A DFT study on structural and bonding analysis of transition-metal carbonyls [M(CO)4] with terminal silicon chalcogenides complexes [M(CO)3SiX] (M = Ni, Pd, and Pt; X = O, S, Se, and Te)

• Published in: Computational and theoretical chemistry Vol. 1226; p. 114214
• Main Authors: Vetri, Palani, Paularokiadoss, Francisxavier, Celaya, Christian A., Mary Novena, L., Thomas, Jisha Mary, Christopher Jeyakumar, Thayalaraj
• Format: Journal Article
• Language: English
• Published: Elsevier B.V 01.08.2023
• Subjects: Carbonyl; DFT (density functional theory); NBO; Silicon chalcogenides; WBI; DFT (density functional theory); Silicon chalcogenides; NBO; Carbonyl; WBI
• ISSN: 2210-271X
• DOI: 10.1016/j.comptc.2023.114214

[Display omitted] •Theoretical study of Silicon Chalcogenides.•The M-Si σ-bonding orbitals are polarized toward the metal atom.•The M-Si bonds have higher degree of ionic character.•The NBO analysis indicates that the SiX is a good sigma donor when compared with the carbonyl (CO).•The four BCPs around the metallic center is Positive. DFT calculations using the B3LYP level of the theory have been done for transition metal carbonyls [M(CO)4] with terminal Silicon Chalcogenides (SiX) complexes [M(CO)3SiX] (M = Ni, Pd, and Pt; X = O, S, Se, and Te).
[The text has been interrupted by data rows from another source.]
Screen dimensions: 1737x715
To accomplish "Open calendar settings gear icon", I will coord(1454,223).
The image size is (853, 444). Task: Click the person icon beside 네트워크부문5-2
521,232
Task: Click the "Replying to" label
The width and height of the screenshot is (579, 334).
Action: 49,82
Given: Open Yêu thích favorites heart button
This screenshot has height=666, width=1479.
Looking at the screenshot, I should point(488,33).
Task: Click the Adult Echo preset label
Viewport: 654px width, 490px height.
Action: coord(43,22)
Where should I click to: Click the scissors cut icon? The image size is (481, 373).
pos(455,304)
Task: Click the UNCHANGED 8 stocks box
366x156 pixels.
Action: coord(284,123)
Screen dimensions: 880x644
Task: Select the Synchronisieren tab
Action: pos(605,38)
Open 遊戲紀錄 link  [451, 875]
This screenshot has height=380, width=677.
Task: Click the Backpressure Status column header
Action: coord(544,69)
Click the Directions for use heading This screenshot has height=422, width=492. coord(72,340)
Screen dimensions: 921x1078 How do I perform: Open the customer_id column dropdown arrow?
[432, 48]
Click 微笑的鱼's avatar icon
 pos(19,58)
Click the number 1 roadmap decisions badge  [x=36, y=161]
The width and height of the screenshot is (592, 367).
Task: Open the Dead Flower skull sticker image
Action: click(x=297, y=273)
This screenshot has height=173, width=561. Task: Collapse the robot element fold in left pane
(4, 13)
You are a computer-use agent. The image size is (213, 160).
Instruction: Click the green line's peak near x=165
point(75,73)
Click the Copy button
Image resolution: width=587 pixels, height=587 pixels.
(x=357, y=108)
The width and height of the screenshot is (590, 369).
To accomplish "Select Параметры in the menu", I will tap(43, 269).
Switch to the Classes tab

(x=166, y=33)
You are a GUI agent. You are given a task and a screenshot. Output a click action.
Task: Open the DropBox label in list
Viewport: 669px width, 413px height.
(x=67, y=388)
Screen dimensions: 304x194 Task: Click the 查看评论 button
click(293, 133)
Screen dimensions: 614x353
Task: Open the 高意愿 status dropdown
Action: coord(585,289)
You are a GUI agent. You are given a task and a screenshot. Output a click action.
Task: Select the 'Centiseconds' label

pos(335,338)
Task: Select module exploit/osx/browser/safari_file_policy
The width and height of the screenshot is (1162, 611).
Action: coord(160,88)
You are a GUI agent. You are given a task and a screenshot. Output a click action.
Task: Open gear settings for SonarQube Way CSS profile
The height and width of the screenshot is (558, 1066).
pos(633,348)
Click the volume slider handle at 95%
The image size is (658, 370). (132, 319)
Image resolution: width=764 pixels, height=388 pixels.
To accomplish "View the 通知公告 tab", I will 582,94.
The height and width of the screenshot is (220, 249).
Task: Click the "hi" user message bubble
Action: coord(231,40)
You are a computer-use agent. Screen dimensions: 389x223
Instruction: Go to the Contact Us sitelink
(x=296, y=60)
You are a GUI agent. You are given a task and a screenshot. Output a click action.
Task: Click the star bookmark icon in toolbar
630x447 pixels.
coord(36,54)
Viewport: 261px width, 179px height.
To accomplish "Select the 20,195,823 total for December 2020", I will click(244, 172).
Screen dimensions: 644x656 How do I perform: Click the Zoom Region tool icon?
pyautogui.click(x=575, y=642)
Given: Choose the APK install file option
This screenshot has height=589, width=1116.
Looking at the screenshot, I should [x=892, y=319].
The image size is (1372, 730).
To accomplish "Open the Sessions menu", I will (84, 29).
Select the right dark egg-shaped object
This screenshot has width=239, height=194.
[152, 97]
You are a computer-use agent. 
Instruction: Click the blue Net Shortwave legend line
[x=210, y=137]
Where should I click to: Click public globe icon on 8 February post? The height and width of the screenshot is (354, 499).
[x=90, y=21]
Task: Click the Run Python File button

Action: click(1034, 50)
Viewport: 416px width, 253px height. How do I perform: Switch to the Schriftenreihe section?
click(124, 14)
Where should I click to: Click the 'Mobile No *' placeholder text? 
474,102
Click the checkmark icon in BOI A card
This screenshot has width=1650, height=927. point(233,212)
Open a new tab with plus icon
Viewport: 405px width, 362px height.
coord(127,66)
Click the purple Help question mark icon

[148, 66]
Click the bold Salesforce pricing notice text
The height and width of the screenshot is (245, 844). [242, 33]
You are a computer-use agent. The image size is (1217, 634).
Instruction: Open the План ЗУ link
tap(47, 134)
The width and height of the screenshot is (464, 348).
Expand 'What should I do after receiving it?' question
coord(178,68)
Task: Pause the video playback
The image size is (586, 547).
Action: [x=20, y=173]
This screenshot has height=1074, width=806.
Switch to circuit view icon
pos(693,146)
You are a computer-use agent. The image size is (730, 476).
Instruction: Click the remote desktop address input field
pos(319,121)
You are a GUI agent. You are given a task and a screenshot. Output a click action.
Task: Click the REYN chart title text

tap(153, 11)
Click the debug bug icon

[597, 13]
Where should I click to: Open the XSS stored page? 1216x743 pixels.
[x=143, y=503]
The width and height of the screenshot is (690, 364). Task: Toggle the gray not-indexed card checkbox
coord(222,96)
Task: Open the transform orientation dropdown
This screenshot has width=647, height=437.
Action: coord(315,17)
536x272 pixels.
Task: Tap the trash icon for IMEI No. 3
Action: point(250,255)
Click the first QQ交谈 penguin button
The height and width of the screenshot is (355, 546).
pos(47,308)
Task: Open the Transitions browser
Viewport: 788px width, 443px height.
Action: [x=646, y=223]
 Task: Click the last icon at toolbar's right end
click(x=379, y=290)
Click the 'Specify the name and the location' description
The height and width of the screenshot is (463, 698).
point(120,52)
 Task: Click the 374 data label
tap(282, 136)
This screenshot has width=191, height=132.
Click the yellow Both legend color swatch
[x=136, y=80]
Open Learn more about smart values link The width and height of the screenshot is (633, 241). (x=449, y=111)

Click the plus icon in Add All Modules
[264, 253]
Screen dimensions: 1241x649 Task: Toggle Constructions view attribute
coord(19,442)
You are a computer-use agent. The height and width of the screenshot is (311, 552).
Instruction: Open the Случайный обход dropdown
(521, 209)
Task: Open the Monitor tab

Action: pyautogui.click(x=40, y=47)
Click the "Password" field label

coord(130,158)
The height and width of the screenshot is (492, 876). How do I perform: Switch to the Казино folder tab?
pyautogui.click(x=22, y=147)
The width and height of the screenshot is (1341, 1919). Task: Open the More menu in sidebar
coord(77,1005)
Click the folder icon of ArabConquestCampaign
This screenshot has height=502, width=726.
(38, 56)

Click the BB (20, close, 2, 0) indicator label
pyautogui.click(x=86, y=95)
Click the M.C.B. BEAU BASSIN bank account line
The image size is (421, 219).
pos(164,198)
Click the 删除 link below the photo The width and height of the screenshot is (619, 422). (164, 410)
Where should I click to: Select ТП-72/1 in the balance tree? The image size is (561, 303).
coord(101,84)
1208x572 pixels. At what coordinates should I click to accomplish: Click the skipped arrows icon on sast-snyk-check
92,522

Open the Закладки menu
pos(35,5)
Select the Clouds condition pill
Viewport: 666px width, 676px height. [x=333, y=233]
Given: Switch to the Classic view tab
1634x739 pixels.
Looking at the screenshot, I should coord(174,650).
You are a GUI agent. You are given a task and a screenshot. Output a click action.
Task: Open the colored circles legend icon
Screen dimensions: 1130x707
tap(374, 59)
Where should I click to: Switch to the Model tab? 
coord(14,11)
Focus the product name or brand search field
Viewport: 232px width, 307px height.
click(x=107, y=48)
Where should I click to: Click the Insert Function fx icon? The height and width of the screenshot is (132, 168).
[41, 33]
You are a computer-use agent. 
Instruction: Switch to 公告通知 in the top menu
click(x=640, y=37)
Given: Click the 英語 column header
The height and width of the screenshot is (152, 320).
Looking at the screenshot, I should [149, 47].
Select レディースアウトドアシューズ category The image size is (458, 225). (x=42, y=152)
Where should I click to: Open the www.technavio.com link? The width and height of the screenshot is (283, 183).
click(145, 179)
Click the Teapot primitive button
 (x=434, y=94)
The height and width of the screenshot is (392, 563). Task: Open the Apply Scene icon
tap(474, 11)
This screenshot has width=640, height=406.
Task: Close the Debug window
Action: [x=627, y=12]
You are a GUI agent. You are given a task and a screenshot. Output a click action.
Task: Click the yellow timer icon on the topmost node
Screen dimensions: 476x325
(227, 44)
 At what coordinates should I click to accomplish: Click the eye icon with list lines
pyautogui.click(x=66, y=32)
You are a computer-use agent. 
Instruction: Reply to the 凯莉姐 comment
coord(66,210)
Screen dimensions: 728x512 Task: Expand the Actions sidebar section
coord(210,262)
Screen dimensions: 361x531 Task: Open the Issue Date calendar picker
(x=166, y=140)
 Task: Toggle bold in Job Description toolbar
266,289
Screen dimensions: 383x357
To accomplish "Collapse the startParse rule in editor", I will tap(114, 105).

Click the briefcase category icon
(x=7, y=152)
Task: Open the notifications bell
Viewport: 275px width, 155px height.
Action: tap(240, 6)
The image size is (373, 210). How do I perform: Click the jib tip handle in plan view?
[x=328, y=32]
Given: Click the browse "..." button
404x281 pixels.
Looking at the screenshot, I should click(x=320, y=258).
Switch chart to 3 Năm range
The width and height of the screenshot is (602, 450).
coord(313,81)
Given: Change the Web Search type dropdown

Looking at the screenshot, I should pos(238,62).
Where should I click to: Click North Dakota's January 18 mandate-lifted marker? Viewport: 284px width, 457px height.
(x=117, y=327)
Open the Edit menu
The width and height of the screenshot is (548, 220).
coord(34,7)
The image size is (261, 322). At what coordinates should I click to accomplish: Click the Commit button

The theoretical investigation regarding the bonding nature of these transition metal carbonyls with terminal SiX complexes has been obtained from the natural population analysis NPA and natural bond order NBO analysis. Wiberg bond indices WBI analysis reveals the bond index of the M-SiX bond. From the frontier molecular orbital FMO analysis, we have predicted the energy gap of (highest occupied molecular orbital) HOMO-LUMO (lowest unoccupied molecular orbital) is in the range of 4.19 eV to 6.31 eV. NBO analysis shows the bond contribution from the M (M = Ni, Pd, and Pt) atom is lesser than that of the Si atom.